Group-averaged, rectified HBR waveforms elicited by laser stimuli (top) and electrical stimuli (bottom), while the hand was kept in the far position; x-axis, Time (milliseconds); y-axis, EMG (millivolts). Note that the onset latency of the laser-evoked HBR is ∼130 ms, i.e., later than the offset latency of the electrically evoked HBR (∼100 ms). Because laser stimuli activate selectively nociceptive afferents, without concomitant activation of Aβ afferents, this evidence rules out that the electrically evoked HBR is contributed by the activation of Aδ- and/or C-fiber primary somatosensory afferents.

Procedures.

In all experiments, we recorded HBR responses while one of the two hands underwent the “far” and “near” postural manipulation used in our previous study (Sambo et al., 2012). In the far position, participants were sitting with their forearm resting on a pillow, at ∼120 ° with respect to the arm and with the hand close to the ipsilateral knee (see Figs. 2, 4); in the near position, participants were sitting with their arm resting on a table, the forearm at ∼75 ° with respect to the arm, and the hand at a distance of ∼4 cm from the ipsilateral side of their face (see Figs. 2, 4). The fingers, the hand, the wrist, or any other part of the upper limb were never touching the face or the head. Throughout each block, participants were instructed to keep their gaze on a fixation cross (1.5 × 1.5 cm) placed at ∼30 cm and 45 ° below eye level. White noise was played throughout the experiment to mask any auditory cue possibly arising from the stimulation procedure.

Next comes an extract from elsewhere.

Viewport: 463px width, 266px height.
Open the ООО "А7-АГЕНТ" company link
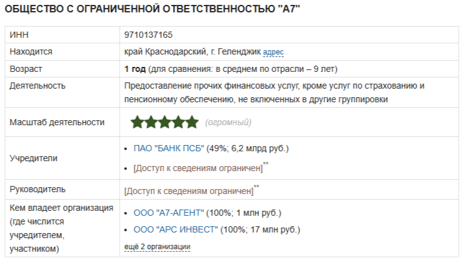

In experiment 1, electrical stimuli were delivered, with equal probability, to either the hand undergoing the postural (i.e., “far” and “near”) manipulation (“moving hand”) or the other hand (“non-moving hand”) (see Fig. 2). The hand not undergoing the postural manipulation was always kept on the pillow in the far position. Participants were told at the beginning of the experiment that the electrical stimuli would be delivered to either hand with equal probability; however, they did not know in advance which hand would be stimulated on each trial. In two separate blocks, either the left or the right hand underwent the postural manipulation. A total of 64 electrical stimuli were delivered as follows: 32 stimuli to the moving hand (16 in the far condition and 16 in the near condition) and 32 stimuli to the non-moving hand, always kept in the far position throughout the block (16 while the moving hand was in the far condition and 16 while the moving hand was in the near condition). The stimuli were delivered in pseudorandom order, with no more than two consecutive stimuli delivered to the same hand.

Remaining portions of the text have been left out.